L’événement débute de manière classique, deux amies discutent. Un premier jeune homme s’approche, entame la discussion et manifeste progressivement un intérêt plus prononcé pour une des deux jeunes filles.

Mettons fin au suspense, la jeune fille qui se retrouve seule est celle qui rédige actuellement cet article. Jusqu’ici, une situation un tantinet gênante mais qui reste courante. Jusqu’au moment où un second jeune homme s’approche, un ami du premier qui le salue puis se tourne vers moi et tente péniblement de trouver des sujets de discussions. La manœuvre est flagrante, il s’agit de m’occuper. Et c’est à ce moment qu’est lancée la phrase qui donnera ensuite lieu à cet article :

« T’as une tête à avoir des origines bizarres toi, une tête à venir d’un pays où l’on égorge les gens. »

Silence stupéfait.

Alors oui, il se trouve que je suis issue de ce qu’on appelle un « couple mixte », soit une mère bourguignonne qui a décidé de suivre un bel éphèbe tunisien pour s’installer avec lui de l’autre côté de la méditerranée.

Il se trouve donc que je ne suis pas née sur le sol français, que je n’y ai pas grandi non plus.

Mais de là à insinuer que j’égorge du blond à mèche pour le petit déjeuner ?

Soudain, je suis prise d’inquiétude. Je suis tout de même entourée de tout ce que la jeunesse française a de plus prometteur. Tout de même, pour payer sa bière plus de 10 euros, c’est qu’on est bien parti pour avoir sa Rolex et payer l’ISF avant 50 ans.

Mais plus d’une semaine après l’événement, la question me travaille encore. La question s’est même transformée en « les questions » :

· La France est-elle en train de basculer ?

· Etait-ce parce mon brushing était mal fait ?

· Suis-je condamnée à me contenter de relations sentimentales et sexuelles avec mes camarades sémites et circoncis ?

· Suis-je un échec d’intégration ?

Une série de questions qui fait écho à toute une vie d’interrogations.

Le fait est que, petite, j’ai longtemps regretté ne pas être née blonde aux yeux bleus et aux cheveux lisses.
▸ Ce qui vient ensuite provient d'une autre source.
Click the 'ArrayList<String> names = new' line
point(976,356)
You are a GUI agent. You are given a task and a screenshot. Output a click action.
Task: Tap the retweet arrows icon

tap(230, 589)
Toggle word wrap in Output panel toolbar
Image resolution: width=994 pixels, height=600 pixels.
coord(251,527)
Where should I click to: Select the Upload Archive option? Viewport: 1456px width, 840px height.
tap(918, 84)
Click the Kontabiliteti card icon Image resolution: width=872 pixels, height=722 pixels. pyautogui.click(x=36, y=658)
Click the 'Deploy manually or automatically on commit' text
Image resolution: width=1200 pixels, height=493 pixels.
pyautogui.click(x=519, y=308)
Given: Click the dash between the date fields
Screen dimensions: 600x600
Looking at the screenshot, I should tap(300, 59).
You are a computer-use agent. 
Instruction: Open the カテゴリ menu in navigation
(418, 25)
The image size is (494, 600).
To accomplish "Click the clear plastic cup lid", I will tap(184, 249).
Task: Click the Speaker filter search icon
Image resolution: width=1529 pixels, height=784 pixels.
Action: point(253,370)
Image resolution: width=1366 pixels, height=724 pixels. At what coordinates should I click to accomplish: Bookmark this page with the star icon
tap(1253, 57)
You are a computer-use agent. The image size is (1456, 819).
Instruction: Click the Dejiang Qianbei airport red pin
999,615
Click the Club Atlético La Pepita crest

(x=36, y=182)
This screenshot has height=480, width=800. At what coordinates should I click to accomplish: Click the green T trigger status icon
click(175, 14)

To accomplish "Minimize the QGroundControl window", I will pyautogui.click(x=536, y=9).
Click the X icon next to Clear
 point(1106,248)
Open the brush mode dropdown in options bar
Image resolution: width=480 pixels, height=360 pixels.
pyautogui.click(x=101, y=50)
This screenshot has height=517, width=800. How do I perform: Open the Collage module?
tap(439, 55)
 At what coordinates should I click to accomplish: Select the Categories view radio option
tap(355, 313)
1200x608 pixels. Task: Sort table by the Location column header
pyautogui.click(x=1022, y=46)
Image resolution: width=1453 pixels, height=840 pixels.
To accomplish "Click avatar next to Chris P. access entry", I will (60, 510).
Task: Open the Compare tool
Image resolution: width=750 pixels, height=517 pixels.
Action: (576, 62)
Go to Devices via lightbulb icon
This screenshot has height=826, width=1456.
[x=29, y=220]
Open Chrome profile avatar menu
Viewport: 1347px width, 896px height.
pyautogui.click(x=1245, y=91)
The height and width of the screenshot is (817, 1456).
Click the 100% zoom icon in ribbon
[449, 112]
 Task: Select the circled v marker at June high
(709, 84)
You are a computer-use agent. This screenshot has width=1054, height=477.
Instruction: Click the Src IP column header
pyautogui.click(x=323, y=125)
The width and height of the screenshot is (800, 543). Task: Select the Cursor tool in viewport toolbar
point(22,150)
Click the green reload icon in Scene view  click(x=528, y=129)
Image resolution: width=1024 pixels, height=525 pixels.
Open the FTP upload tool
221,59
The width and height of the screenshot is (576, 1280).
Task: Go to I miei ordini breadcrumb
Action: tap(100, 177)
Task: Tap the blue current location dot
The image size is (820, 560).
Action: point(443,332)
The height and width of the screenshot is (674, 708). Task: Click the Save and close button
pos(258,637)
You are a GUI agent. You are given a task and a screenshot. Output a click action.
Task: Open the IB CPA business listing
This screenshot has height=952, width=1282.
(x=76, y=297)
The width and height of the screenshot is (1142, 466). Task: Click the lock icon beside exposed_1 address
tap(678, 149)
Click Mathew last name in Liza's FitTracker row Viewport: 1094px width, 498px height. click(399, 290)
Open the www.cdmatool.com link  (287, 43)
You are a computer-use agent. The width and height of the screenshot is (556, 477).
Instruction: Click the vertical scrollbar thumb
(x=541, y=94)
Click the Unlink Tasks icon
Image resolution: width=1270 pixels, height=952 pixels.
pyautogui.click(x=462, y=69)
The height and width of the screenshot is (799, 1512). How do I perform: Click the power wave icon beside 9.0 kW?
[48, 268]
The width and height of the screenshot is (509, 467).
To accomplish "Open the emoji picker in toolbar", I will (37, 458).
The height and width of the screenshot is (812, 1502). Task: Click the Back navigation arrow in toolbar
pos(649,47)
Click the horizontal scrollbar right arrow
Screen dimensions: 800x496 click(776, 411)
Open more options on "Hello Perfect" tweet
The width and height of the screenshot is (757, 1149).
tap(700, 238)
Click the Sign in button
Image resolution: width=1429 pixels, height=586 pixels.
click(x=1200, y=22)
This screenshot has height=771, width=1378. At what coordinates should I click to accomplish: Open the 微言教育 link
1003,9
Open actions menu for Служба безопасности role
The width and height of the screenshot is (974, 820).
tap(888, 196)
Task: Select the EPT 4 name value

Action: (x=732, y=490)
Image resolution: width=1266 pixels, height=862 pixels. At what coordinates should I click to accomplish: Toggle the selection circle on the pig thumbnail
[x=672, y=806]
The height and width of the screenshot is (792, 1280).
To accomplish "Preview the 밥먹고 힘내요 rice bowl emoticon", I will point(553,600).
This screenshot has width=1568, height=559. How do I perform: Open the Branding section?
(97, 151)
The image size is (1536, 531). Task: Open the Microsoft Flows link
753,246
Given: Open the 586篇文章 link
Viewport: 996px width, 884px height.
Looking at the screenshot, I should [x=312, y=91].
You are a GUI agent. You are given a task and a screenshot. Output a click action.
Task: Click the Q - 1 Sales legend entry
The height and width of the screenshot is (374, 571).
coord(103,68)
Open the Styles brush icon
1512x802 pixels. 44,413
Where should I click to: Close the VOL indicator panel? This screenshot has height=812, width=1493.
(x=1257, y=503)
J’avais tous les inconvénients du métissage sans tirer les avantages que devait me procurer mon physique hybride. Rien à faire, j’étais le portrait craché de mon père, 10kg de cheveux frisés en plus.

Je me souviens avoir longtemps prié à ma fenêtre (un dieu ni catholique ni musulman, ni hybride, plutôt une sorte de Dieu pour athées) pour me réveiller miraculeusement le lendemain dotée d’un tout nouveau physique aryen et rutilant. Un physique synonyme de succès dans mon pays de naissance, où il ne fait pas bon être une brune frisée (soit 95% du physique type de la population) et facilitant dans mon autre pays.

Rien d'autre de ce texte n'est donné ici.